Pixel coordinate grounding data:
====
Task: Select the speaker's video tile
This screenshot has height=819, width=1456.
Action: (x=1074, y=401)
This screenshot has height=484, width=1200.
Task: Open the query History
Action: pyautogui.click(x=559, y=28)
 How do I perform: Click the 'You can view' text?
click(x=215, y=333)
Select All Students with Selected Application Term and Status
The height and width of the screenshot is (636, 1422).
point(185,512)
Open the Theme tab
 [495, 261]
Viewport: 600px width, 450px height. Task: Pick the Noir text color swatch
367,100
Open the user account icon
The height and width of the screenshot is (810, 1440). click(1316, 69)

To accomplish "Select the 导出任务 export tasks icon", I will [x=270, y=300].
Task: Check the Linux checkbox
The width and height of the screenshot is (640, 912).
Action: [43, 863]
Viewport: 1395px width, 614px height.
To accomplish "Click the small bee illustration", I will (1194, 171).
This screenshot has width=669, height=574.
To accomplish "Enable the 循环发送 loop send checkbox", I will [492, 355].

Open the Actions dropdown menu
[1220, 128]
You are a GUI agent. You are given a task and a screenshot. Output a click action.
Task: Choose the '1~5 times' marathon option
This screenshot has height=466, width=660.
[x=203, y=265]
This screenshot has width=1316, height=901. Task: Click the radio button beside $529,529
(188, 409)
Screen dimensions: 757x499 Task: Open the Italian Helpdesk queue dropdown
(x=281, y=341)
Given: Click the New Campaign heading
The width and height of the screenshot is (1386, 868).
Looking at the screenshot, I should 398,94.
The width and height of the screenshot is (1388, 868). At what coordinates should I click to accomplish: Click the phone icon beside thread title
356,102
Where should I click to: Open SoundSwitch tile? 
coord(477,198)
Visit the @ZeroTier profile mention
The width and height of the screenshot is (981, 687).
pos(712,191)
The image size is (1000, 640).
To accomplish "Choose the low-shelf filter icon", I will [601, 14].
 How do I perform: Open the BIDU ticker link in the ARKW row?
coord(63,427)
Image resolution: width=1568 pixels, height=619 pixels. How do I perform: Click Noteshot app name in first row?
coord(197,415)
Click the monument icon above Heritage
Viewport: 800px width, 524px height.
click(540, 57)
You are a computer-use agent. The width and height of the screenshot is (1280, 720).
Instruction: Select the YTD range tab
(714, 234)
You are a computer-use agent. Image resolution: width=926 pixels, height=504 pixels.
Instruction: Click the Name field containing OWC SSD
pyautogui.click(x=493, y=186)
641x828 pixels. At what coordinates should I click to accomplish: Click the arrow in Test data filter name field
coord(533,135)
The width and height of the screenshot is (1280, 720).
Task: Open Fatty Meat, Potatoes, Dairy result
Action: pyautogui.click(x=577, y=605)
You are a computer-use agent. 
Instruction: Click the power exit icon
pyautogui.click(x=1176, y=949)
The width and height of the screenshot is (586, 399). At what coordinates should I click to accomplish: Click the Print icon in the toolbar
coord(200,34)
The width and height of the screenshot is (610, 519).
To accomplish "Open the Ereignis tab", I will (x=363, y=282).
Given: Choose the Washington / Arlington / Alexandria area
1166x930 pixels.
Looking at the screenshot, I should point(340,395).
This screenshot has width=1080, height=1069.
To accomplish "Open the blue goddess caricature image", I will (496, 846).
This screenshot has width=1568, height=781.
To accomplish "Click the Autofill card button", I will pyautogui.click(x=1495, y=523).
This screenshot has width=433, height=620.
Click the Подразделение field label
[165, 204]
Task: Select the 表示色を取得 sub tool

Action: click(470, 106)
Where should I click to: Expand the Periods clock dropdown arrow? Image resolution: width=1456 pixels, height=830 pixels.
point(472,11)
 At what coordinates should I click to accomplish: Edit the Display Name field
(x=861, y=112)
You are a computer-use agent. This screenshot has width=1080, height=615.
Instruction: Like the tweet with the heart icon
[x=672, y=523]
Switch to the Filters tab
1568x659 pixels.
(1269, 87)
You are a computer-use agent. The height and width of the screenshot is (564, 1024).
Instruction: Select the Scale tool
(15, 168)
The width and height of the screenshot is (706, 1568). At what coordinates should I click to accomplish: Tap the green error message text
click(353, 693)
====
WHAT NEEDS TO BE DONE:
"Choose" is the string to look for; please copy every line of the records above where it appears.

WRITTEN SOLUTION:
Task: Choose the '1~5 times' marathon option
To accomplish "Choose the low-shelf filter icon", I will [601, 14].
Given: Choose the Washington / Arlington / Alexandria area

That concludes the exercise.